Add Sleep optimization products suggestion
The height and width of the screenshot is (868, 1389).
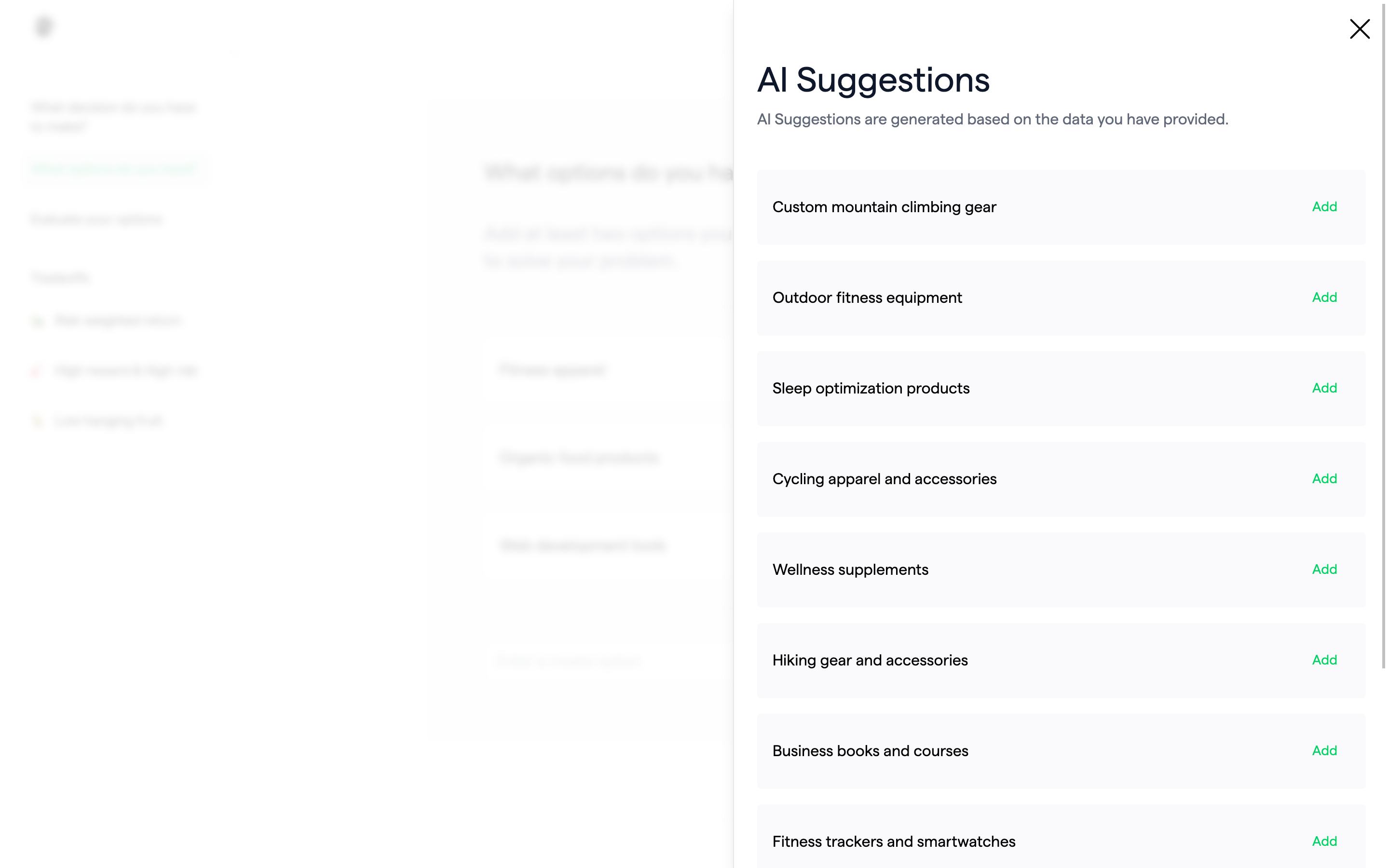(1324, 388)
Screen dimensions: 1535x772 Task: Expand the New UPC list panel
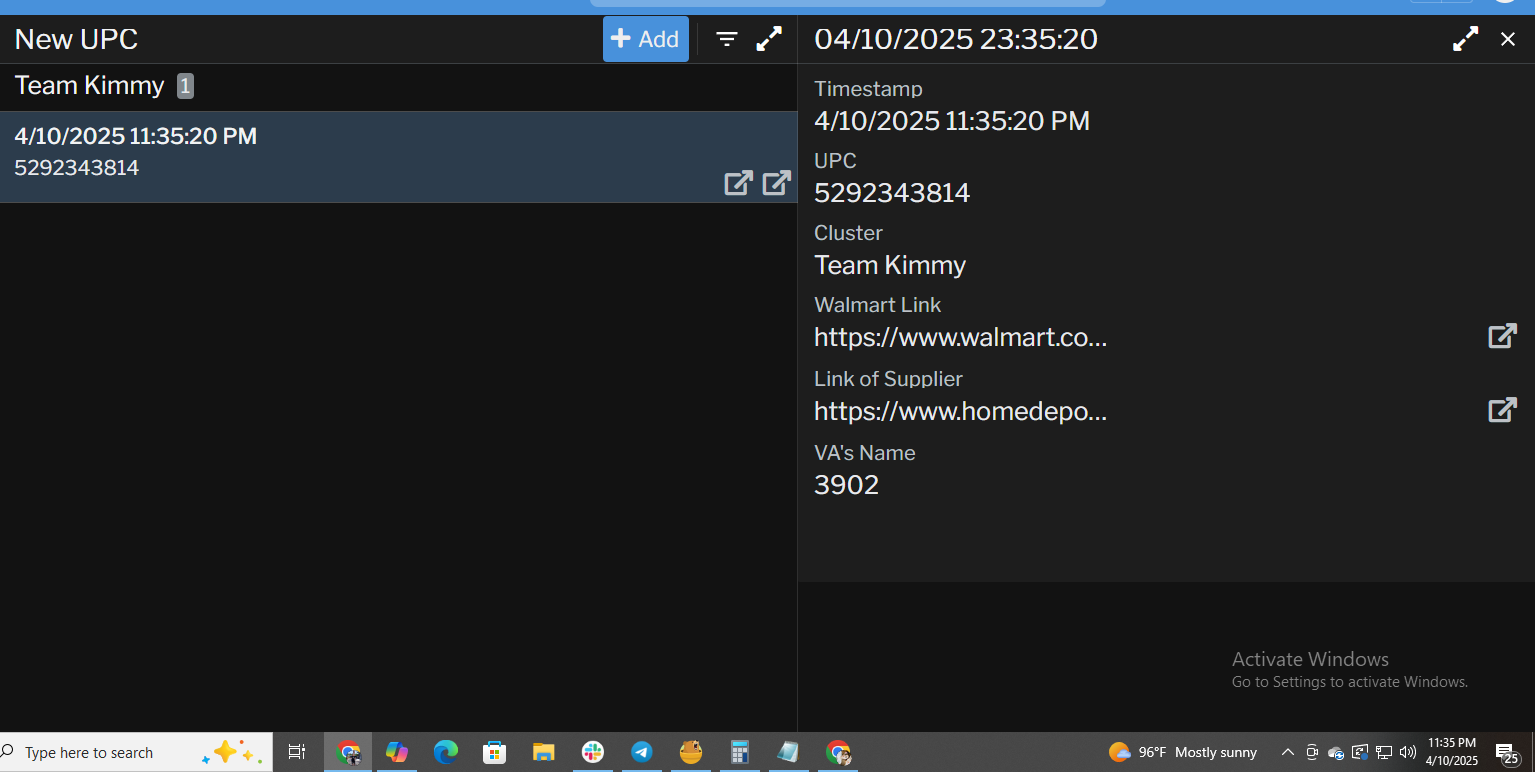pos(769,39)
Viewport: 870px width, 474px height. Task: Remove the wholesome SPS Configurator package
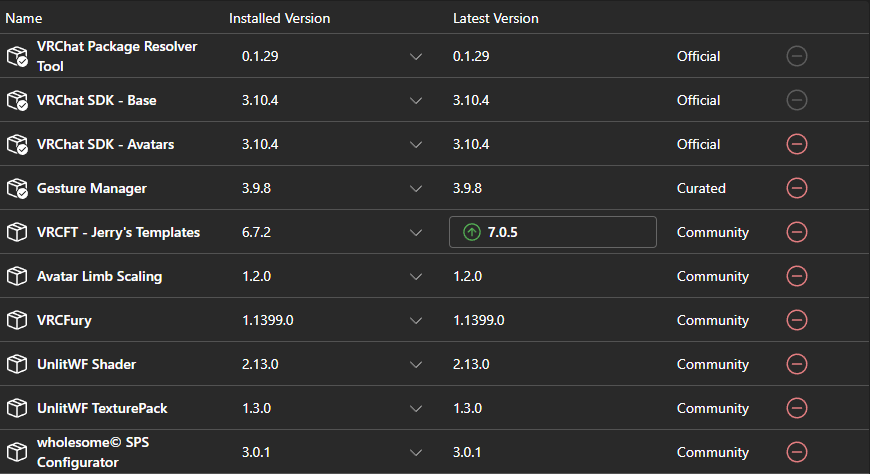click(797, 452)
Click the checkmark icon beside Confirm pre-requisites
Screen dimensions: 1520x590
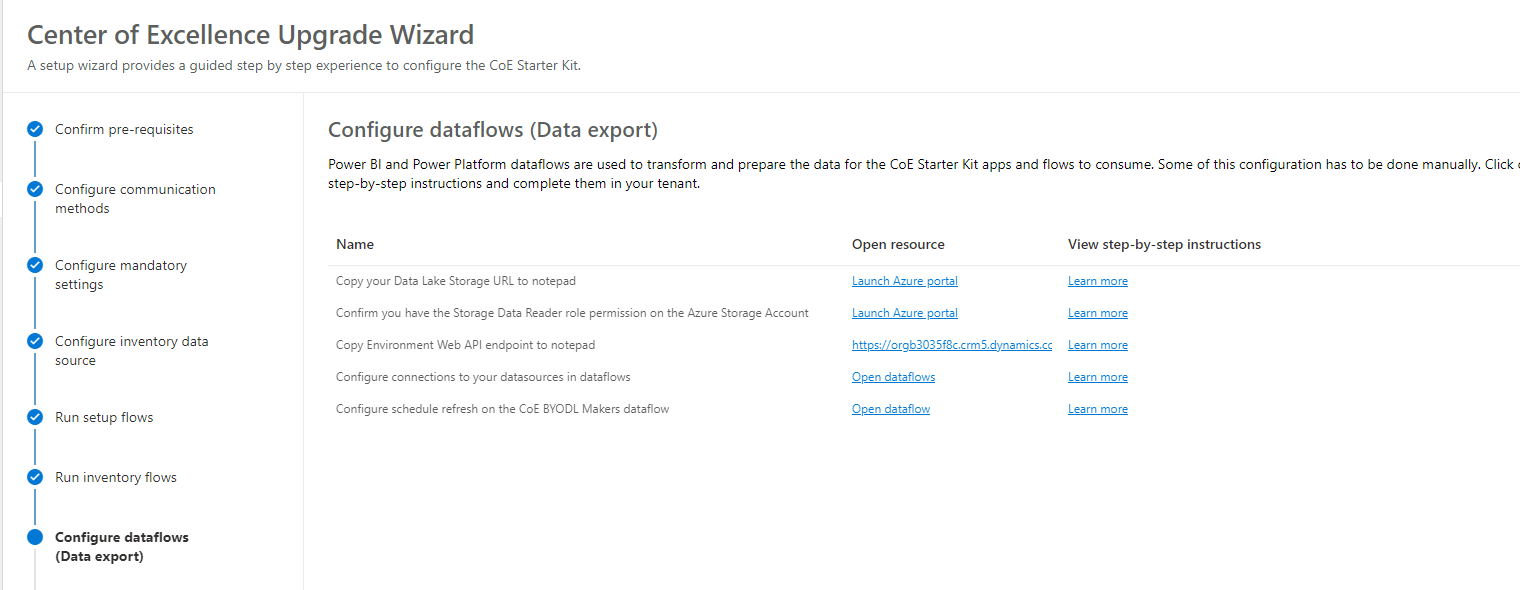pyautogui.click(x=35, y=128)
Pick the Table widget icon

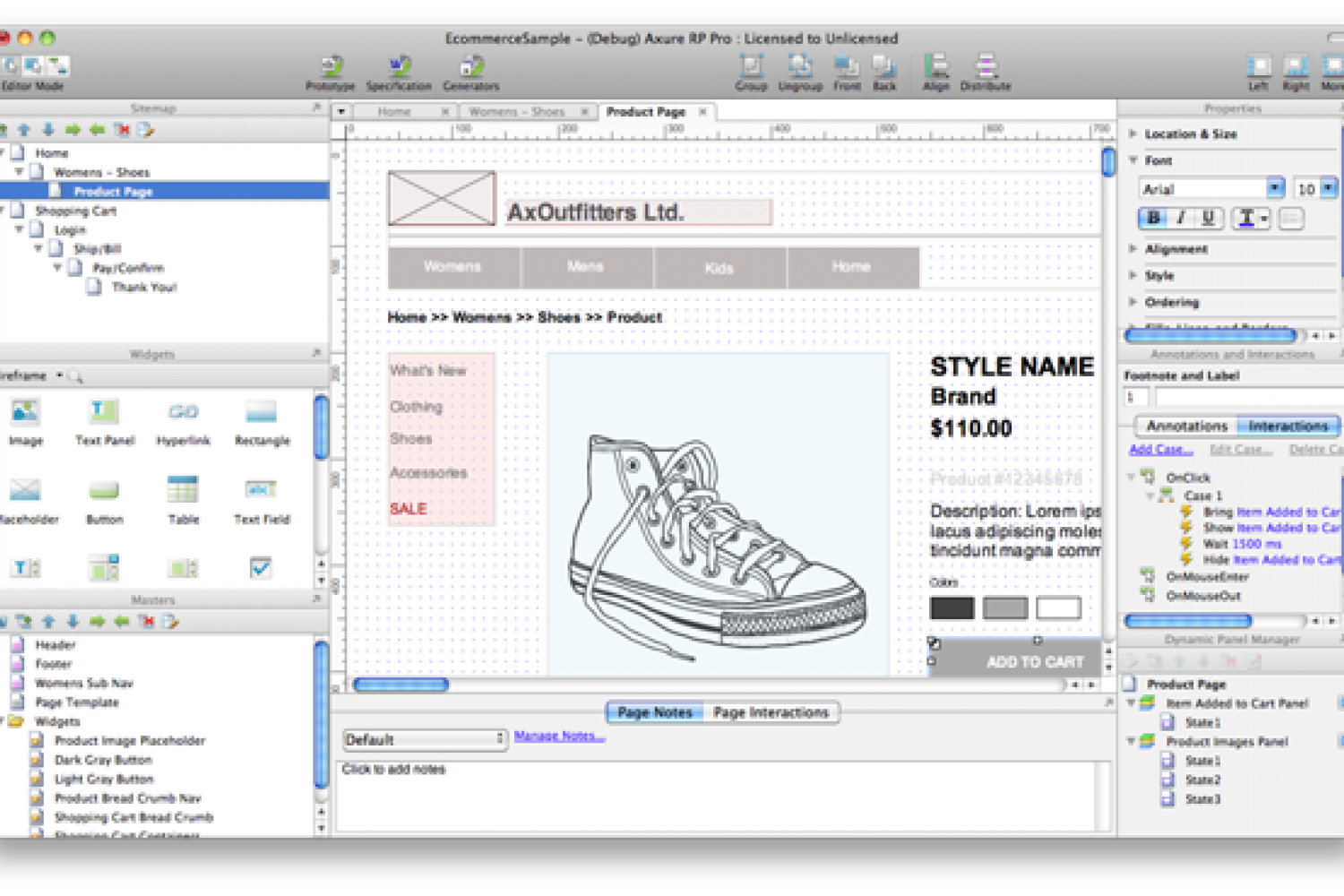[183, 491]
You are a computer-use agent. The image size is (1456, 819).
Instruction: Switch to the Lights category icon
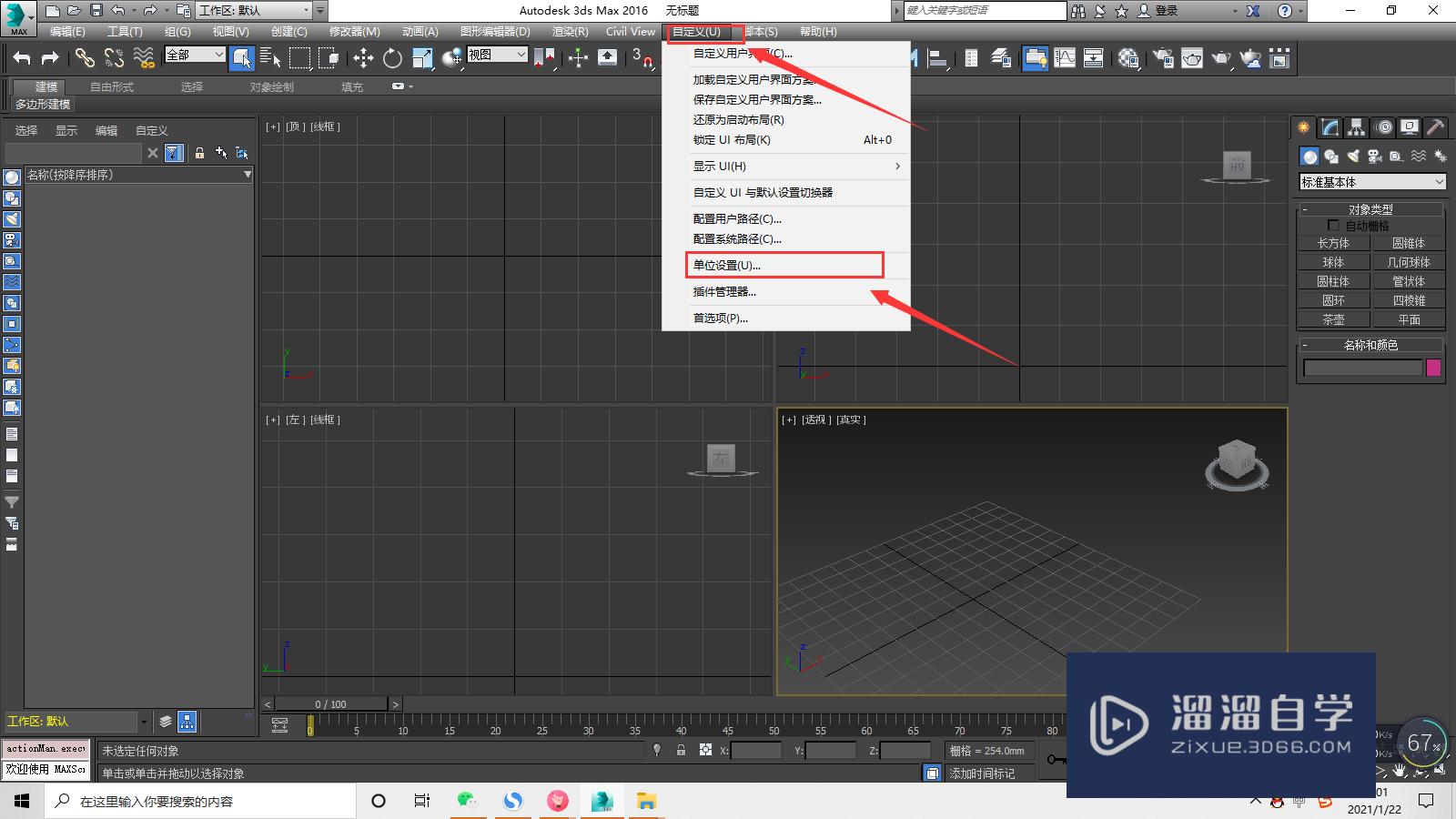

Your assignment | The response should repeat every entry above exactly and include none of the pictures.

Your response |
Add Sleep optimization products suggestion
The height and width of the screenshot is (868, 1389).
(1324, 388)
Screen dimensions: 1535x772 Task: Expand the New UPC list panel
pos(769,39)
Viewport: 870px width, 474px height. Task: Remove the wholesome SPS Configurator package
click(797, 452)
Click the checkmark icon beside Confirm pre-requisites
Screen dimensions: 1520x590
pyautogui.click(x=35, y=128)
Pick the Table widget icon

[183, 491]
You are a computer-use agent. The image size is (1456, 819).
Instruction: Switch to the Lights category icon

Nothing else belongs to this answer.